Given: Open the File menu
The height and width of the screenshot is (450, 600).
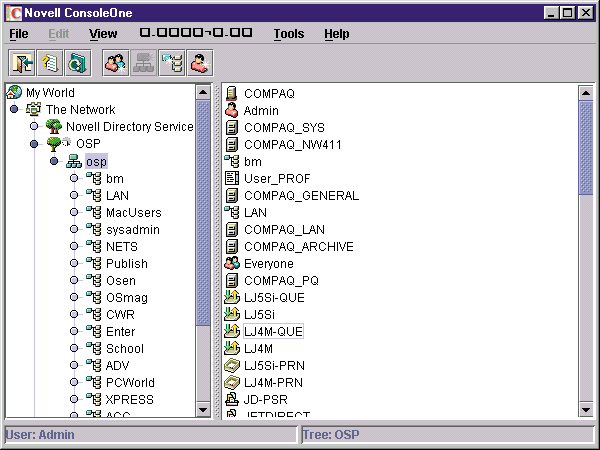Looking at the screenshot, I should [x=19, y=34].
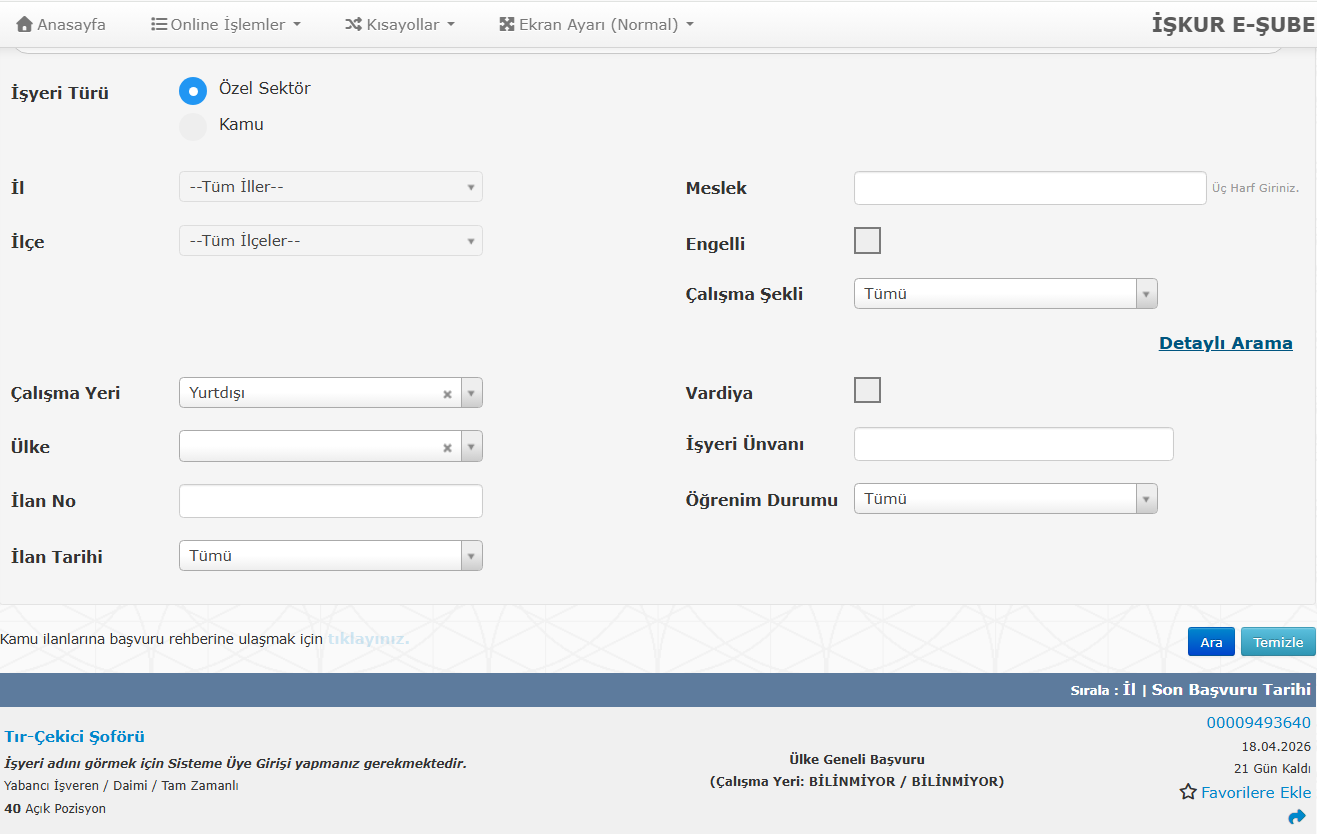Image resolution: width=1317 pixels, height=834 pixels.
Task: Toggle the Vardiya checkbox
Action: click(x=867, y=390)
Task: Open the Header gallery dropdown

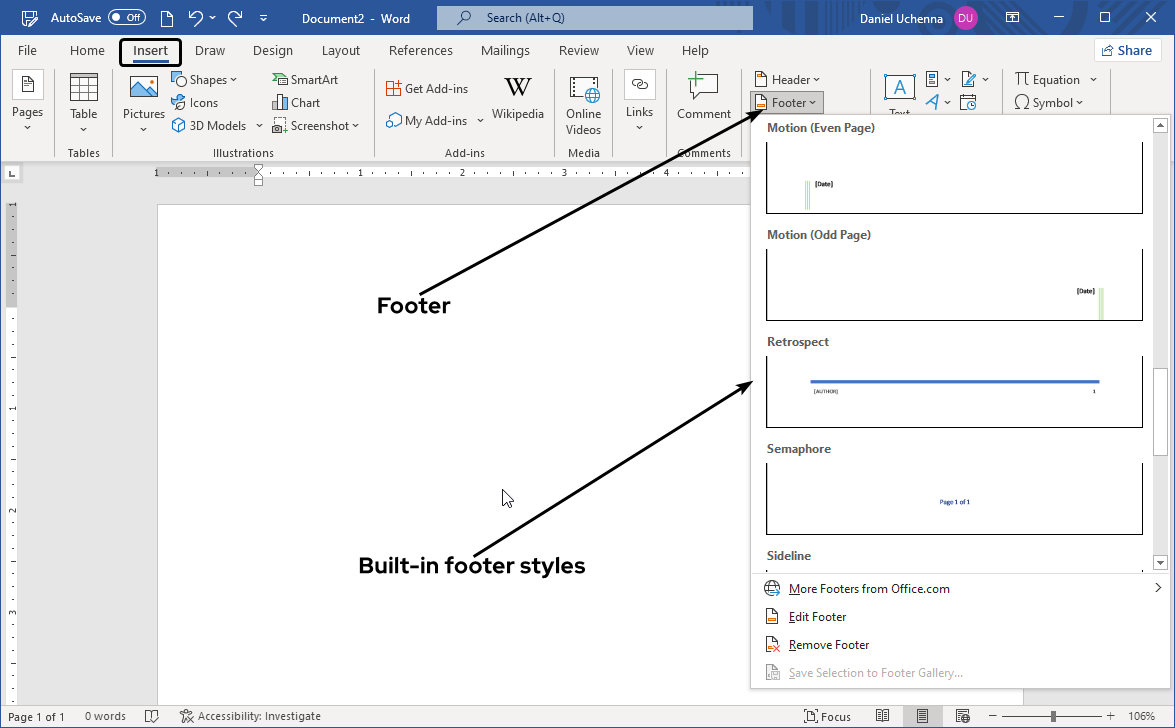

--------

▶ _Assignment_: With the pictures removed, return all the entries exactly.

▶ _Exercise solution_:
Given: Open the File menu
The height and width of the screenshot is (450, 600).
Looking at the screenshot, I should [x=19, y=34].
Image resolution: width=1317 pixels, height=834 pixels.
Task: Toggle the Vardiya checkbox
Action: click(x=867, y=390)
Task: Open the Header gallery dropdown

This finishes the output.